*** Opening Data for analysis ***

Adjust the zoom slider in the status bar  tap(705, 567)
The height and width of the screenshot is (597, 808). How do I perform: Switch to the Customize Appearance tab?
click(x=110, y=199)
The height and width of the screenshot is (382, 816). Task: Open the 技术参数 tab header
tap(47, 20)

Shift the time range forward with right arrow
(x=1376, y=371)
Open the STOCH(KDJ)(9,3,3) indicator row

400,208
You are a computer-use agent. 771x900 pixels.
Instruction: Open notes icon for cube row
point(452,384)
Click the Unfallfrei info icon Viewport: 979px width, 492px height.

*** Closing Data for analysis ***

What's wanted is a faithful copy of each entry above.

● **Task answer**
Adjust the zoom slider in the status bar  tap(705, 567)
The height and width of the screenshot is (597, 808). How do I perform: Switch to the Customize Appearance tab?
click(x=110, y=199)
The height and width of the screenshot is (382, 816). Task: Open the 技术参数 tab header
tap(47, 20)

Shift the time range forward with right arrow
(x=1376, y=371)
Open the STOCH(KDJ)(9,3,3) indicator row

400,208
You are a computer-use agent. 771x900 pixels.
Instruction: Open notes icon for cube row
point(452,384)
Click the Unfallfrei info icon Viewport: 979px width, 492px height.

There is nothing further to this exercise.